The Personal Responsibility and Work Opportunity Reconciliation Act (PRWORA) of 1996, also known as the welfare reform act, introduced major changes to the U.S. social policy of public assistance benefits. The previous program, Aid to Families with Dependent Children (AFDC), provided cash assistance directly to children and their families based on need, income, resources, family size, and family structure. PRWORA replaced AFDC with the Temporary Assistance for Needy Families (TANF) program, which provides assistance and work opportunities to needy families by granting states the federal funds and wide flexibility to develop and implement their own welfare programs. In addition, PRWORA also brought significant changes to the nation's food assistance programs. The act retained food stamps as a federal entitlement program, but reduced welfare benefits, restricted benefits to legal immigrants, and imposed work requirements on able-bodied adults without dependents. With such major changes to these programs, the consequences for the current population of recipients and their children are expected to be extensive. To continue to meet the nutritional requirements of those in need will necessitate the identification, monitoring, and evaluation of the effects of these changes.

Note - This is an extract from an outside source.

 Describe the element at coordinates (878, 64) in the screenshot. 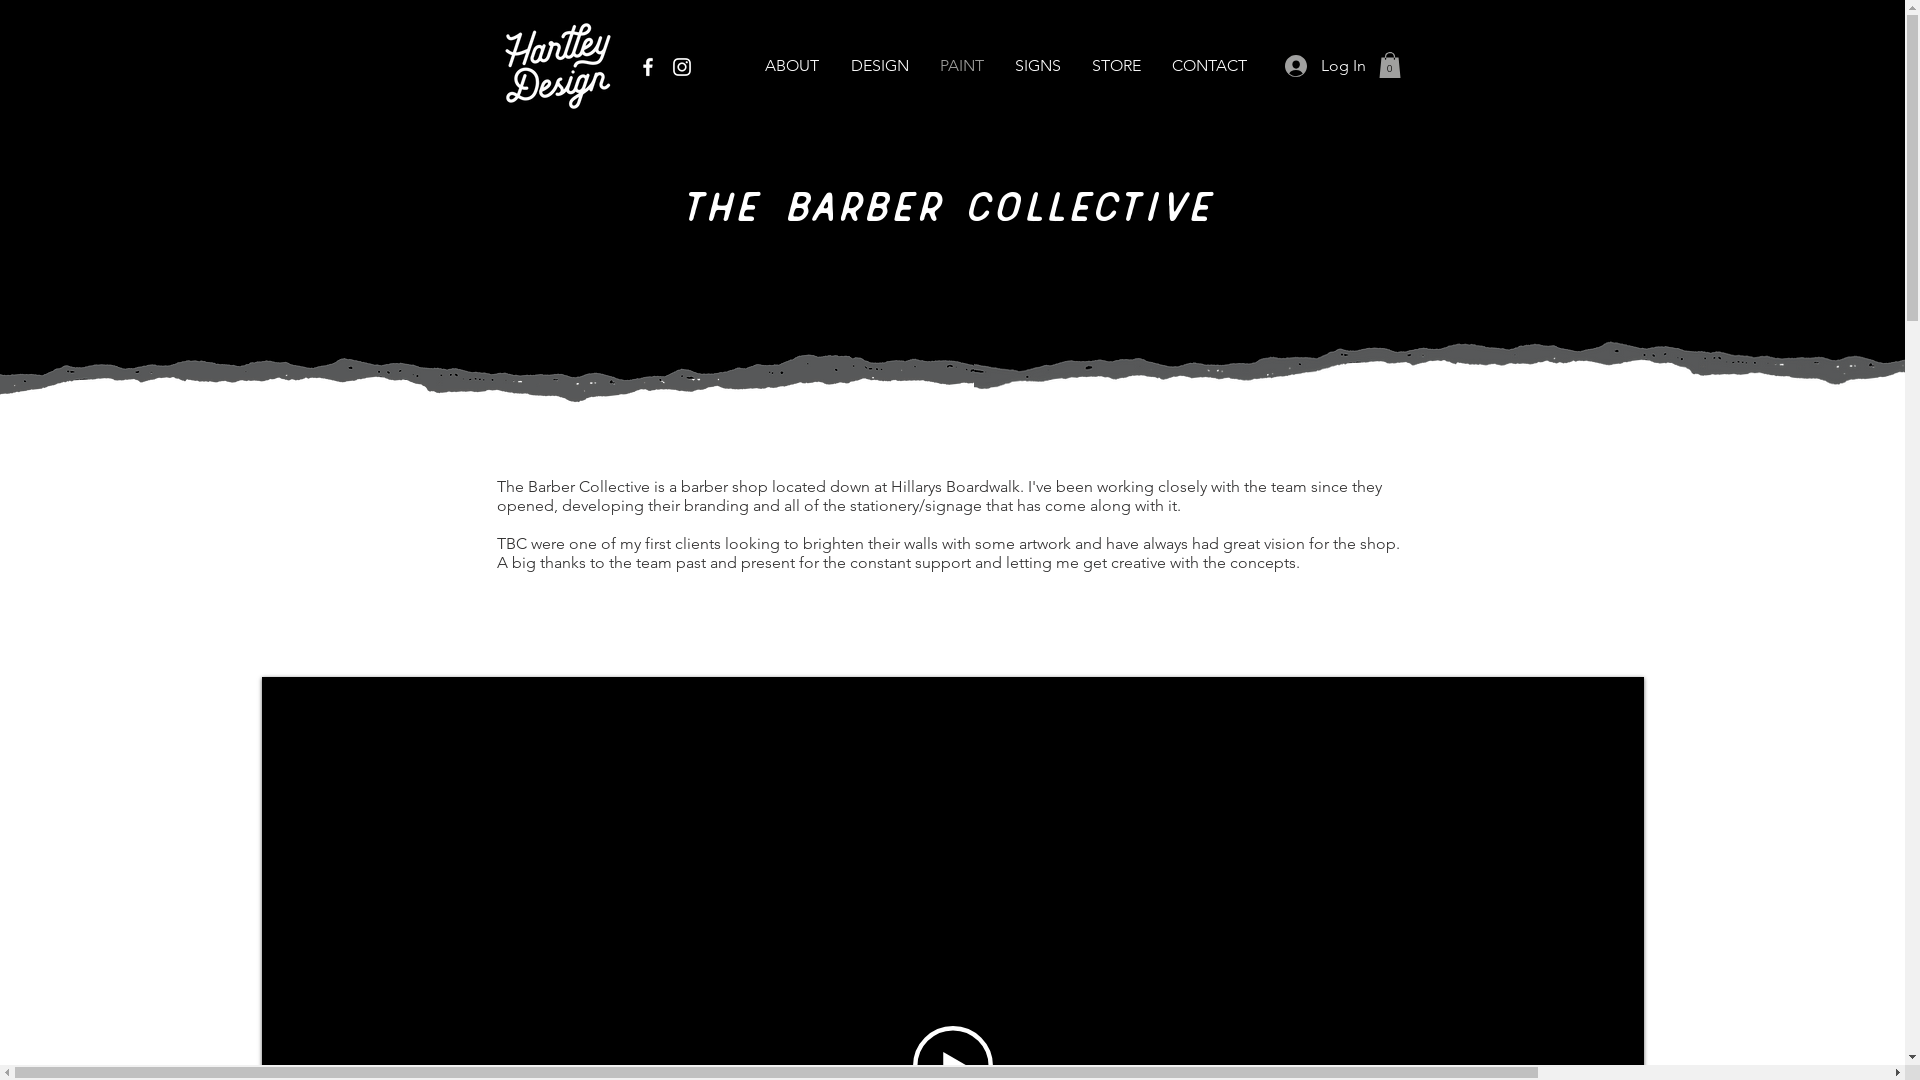

I see `'DESIGN'` at that location.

The fiscal year 1998 (FY1998) appropriations bill for USDA gave the Economic Research Service (ERS) responsibility for all research and evaluation studies on the USDA food assistance programs. ERS serves as USDA's economic research agency, conducting research and developing economic and statistical indicators for USDA in the areas of commercial agriculture, food and consumer economics, natural resources and environment, rural economy, and energy. The objective of the research on food assistance programs is to inform policymakers of the effectiveness of these programs and to better understand their impact on target populations and on the economy. The appropriations bill included $72.8 million for ERS, an increase of about one-third over its FY1997 appropriation of $54.3 million. The additional funding for ERS was earmarked for research and evaluation studies of USDA's food assistance programs. The funds have been used primarily to support extramural data collection and policy and program analysis. ERS is responsible for developing a plan for the specific allocation of these funds.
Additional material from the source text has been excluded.